Muerto y sepultado, con una curiosa mezcla de sobriedad y de espectacularidad, Juan Pablo II no ha desaparecido del todo de este mundo. Queda su legado, su doctrina, su ejemplo, su recuerdo. Quizás su santidad. Porque este Santo Padre ha sido, como ha proclamado el vulgo espontáneo, una padre santo. Después de aquel intelectual dubitativo y trágico que fue Pablo VI, el Papa Wojtila ha gobernado con pulso firme y sereno la nave de la Iglesia por los agitados mares de los asenderados tiempos que corren. Lo que menos se puede decir de él es que perdiera el norte. El norte de la fe.
Claro que también ha tenido y tendrá sus críticos, dentro y fuera de la Iglesia. Algunos de mis amigos progres -que son la mayoría, aunque los católicos sean la menor porción- me dicen de él que ha llenado los estadios y ha vaciado las iglesias. Gran frase lapidaria. No sé que justificación estadística pueda tener. Habría que hilar más fino. ¿Desde cuándo desciende el número de católicos practicantes, desde este Papa o la cosa viene de antes? ¿A qué se llama católico practicante, sólo al que va a misa o frecuenta los sacramentos? ¿Cómo se casa esto con el auge de las cofradías y hermandades y otras manifestaciones de religiosidad popular?
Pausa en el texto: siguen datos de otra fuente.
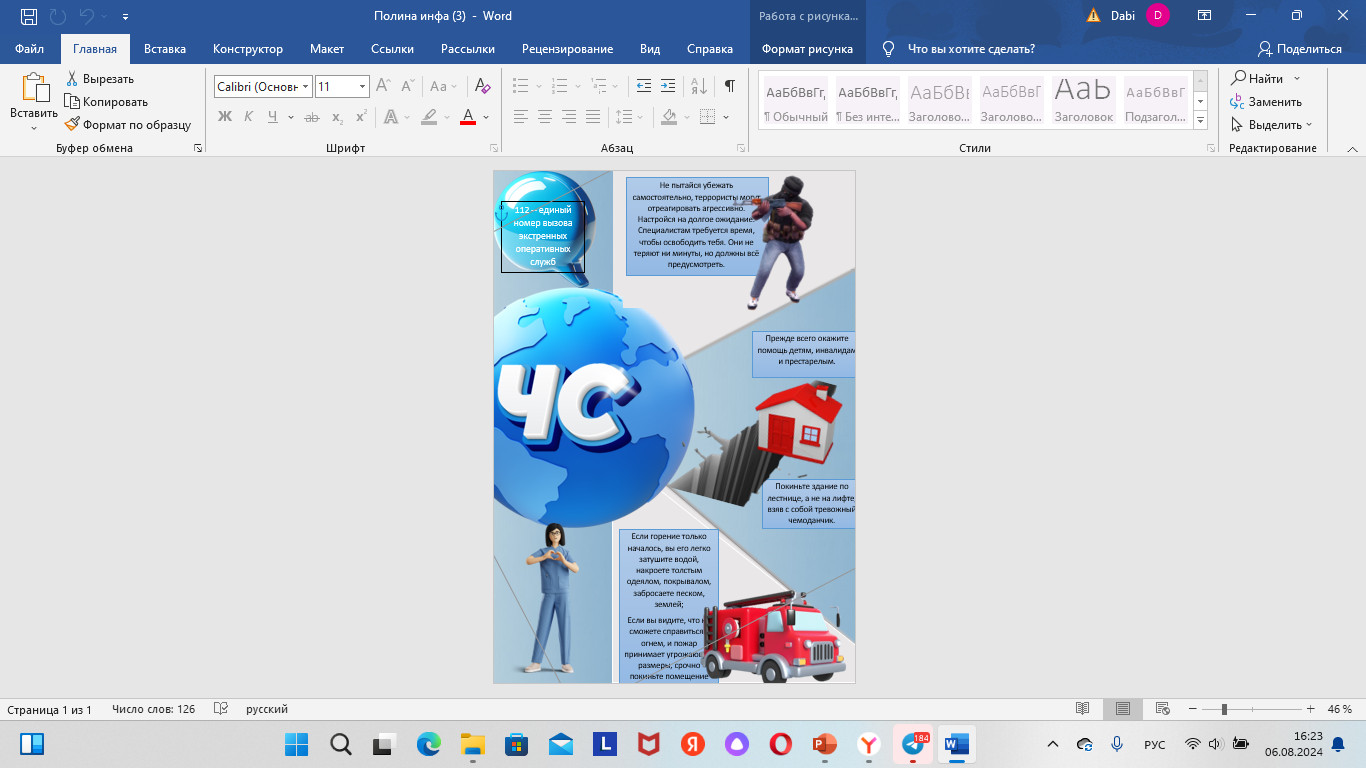Toggle subscript formatting
This screenshot has width=1366, height=768.
337,117
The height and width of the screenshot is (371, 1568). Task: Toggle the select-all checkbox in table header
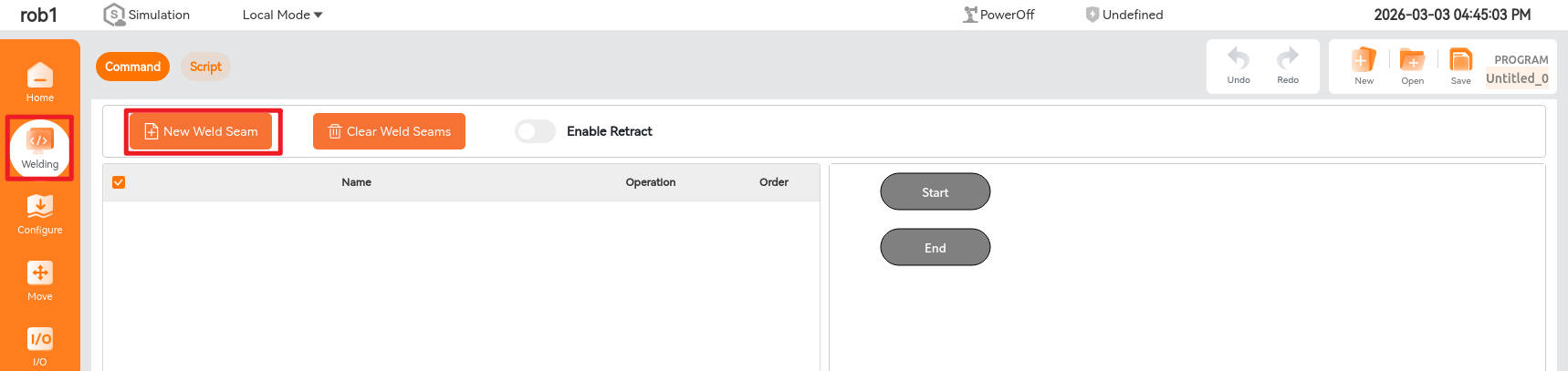point(119,182)

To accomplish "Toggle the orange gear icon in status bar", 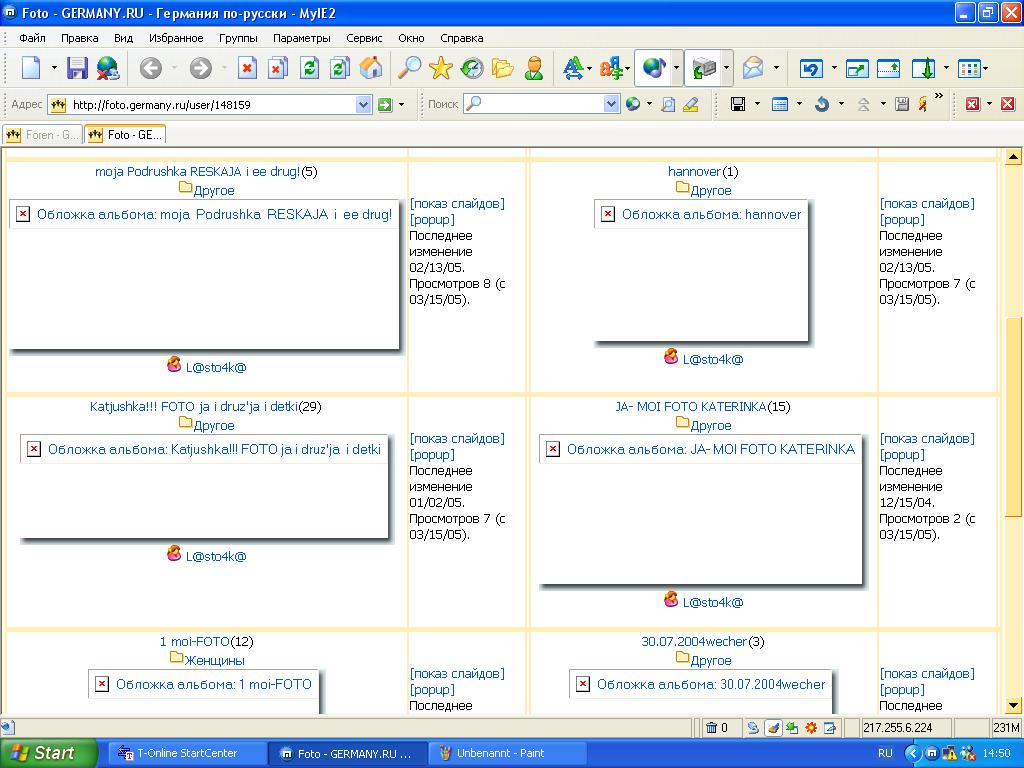I will point(811,728).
En cualquier caso, algo de razón llevan estos críticos. Escuchar una homilía en cualquier parroquia puede ser decepcionante. Suelen carecer de almendra teológica y, por supuesto de estilo literario. Se ve que los curas de ahora, en su mayoría, ignoran la teología y la filosofía, amén de los rudimentos de la retórica, por no decir de la de la otrora llamada oratoria sagrada. Y no es que crea yo que las homilías deban ser conferencias universitarias, pero, acaso no estaría de más una cierta dignidad intelectual, sin olvidar la vis, la pasión, el movere de la retórica clásica. La Iglesia no es una ONG que predique el "buenismo" profesional.
Pero, en fin, tiempo habrá más adelante de hablar de todo esto. Ahora estamos en tiempos de sede vacante.